*** Block opens ***

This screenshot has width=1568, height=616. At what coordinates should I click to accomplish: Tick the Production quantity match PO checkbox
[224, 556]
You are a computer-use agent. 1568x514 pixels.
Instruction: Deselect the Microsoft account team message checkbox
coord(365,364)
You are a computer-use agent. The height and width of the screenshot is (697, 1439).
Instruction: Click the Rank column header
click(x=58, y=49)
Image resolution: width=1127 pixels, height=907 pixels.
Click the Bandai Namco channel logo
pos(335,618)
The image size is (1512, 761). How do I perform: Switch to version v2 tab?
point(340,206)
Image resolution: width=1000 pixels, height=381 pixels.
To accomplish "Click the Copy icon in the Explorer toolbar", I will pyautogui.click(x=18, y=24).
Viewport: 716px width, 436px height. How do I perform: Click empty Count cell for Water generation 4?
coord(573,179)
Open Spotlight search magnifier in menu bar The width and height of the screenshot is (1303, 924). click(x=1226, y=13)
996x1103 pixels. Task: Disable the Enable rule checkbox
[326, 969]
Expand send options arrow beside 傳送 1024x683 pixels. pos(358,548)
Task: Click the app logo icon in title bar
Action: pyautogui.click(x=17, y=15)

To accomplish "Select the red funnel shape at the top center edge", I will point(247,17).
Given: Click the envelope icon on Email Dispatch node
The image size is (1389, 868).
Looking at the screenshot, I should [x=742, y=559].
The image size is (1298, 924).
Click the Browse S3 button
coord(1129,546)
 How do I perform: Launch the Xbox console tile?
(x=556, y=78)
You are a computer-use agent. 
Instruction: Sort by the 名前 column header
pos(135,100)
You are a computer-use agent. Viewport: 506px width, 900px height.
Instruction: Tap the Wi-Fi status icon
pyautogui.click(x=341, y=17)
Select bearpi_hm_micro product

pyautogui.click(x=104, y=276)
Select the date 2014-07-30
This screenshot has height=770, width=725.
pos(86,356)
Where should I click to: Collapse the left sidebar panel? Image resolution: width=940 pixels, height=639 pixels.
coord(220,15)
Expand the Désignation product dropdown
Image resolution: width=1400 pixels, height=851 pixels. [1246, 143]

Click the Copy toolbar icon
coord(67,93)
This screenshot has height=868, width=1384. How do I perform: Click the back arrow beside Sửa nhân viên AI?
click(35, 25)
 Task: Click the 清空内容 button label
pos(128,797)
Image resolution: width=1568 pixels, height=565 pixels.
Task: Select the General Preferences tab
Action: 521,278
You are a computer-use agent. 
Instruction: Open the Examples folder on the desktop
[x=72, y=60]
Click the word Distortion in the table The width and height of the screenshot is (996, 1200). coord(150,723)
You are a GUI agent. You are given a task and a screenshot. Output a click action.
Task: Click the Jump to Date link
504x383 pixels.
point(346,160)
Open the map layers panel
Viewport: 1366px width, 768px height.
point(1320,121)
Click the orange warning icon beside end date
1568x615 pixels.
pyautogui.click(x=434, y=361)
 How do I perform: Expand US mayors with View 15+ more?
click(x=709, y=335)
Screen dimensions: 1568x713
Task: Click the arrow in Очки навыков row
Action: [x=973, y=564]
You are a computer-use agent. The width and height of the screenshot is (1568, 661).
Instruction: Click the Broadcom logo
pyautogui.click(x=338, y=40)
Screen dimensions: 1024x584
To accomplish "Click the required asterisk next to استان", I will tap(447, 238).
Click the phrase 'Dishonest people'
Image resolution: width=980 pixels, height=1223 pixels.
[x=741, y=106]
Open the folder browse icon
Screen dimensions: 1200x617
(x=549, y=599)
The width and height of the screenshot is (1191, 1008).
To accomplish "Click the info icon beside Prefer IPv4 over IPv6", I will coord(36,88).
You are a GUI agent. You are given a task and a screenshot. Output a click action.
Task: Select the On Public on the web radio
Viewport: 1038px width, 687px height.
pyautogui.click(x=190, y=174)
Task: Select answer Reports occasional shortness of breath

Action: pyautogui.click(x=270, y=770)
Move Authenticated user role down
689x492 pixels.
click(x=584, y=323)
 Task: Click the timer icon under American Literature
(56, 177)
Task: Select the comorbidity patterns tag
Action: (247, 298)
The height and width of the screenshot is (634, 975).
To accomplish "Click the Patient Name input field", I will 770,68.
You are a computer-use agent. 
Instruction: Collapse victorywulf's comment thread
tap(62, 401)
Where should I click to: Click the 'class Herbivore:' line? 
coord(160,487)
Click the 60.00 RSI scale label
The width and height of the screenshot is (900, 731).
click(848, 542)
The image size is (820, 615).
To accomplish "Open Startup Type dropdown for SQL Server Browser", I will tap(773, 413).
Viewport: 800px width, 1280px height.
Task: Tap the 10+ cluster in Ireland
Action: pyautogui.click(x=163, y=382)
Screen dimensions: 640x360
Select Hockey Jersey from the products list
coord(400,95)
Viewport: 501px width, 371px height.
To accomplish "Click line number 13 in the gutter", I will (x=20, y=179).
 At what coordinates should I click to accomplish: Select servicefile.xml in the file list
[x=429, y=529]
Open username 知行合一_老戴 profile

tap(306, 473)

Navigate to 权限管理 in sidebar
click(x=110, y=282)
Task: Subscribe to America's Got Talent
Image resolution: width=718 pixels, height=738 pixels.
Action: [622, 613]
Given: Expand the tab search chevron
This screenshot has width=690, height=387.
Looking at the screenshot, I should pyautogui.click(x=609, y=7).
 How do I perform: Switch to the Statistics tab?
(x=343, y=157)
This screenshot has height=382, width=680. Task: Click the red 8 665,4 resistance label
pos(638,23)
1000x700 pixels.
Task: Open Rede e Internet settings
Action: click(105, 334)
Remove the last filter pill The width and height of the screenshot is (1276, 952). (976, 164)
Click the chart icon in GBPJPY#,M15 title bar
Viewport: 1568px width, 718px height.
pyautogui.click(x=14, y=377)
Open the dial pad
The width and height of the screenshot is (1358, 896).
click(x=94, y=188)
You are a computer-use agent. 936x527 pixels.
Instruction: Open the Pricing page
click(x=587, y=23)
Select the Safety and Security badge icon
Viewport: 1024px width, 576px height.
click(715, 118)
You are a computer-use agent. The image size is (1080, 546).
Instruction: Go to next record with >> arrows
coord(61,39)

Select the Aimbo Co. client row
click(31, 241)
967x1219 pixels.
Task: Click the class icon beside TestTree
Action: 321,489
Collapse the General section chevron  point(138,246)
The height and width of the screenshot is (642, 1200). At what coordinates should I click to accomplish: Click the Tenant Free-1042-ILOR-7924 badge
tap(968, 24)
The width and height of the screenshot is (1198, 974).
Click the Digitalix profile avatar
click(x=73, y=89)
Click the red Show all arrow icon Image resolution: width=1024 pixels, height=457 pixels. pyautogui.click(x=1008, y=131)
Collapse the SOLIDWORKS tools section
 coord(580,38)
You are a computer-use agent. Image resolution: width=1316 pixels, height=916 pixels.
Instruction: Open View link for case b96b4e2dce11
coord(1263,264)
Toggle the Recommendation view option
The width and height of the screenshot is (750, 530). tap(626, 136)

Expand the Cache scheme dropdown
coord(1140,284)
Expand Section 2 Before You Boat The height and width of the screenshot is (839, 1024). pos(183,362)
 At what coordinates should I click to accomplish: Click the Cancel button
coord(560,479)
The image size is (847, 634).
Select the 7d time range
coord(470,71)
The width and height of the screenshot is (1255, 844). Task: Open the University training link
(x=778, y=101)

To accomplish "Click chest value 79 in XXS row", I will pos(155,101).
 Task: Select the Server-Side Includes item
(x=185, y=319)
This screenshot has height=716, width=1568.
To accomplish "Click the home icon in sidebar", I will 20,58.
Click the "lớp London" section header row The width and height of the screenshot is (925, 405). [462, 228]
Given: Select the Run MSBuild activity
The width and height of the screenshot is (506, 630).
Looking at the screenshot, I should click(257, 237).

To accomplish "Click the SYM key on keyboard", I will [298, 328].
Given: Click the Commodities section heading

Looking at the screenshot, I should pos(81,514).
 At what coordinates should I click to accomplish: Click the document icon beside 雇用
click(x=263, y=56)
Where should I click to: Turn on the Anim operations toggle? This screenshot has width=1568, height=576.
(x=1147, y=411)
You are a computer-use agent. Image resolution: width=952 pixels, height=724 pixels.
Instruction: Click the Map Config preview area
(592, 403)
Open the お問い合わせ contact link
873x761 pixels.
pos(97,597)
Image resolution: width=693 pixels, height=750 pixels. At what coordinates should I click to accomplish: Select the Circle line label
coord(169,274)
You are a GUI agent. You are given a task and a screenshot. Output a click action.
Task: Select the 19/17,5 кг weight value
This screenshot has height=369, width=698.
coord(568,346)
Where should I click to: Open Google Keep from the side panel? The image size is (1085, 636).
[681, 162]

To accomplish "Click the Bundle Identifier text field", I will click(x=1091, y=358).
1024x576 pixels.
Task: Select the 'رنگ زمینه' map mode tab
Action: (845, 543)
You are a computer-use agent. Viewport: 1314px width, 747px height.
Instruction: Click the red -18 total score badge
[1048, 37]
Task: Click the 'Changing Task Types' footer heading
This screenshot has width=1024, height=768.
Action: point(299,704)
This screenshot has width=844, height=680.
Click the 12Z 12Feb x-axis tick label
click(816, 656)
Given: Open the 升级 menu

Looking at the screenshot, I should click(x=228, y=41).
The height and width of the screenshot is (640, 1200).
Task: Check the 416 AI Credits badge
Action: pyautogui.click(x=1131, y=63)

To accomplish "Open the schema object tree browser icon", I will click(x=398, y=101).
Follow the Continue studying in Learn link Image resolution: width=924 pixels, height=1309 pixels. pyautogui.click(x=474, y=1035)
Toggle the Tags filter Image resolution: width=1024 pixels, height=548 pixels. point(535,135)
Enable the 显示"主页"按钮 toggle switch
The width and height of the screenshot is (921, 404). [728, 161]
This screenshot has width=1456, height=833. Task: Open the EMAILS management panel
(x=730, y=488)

*** Block closes ***

### Task statement
Extract, from the listing above, every line where the string "value" occurs.

### Your response
To accomplish "Click chest value 79 in XXS row", I will pos(155,101).
Task: Select the 19/17,5 кг weight value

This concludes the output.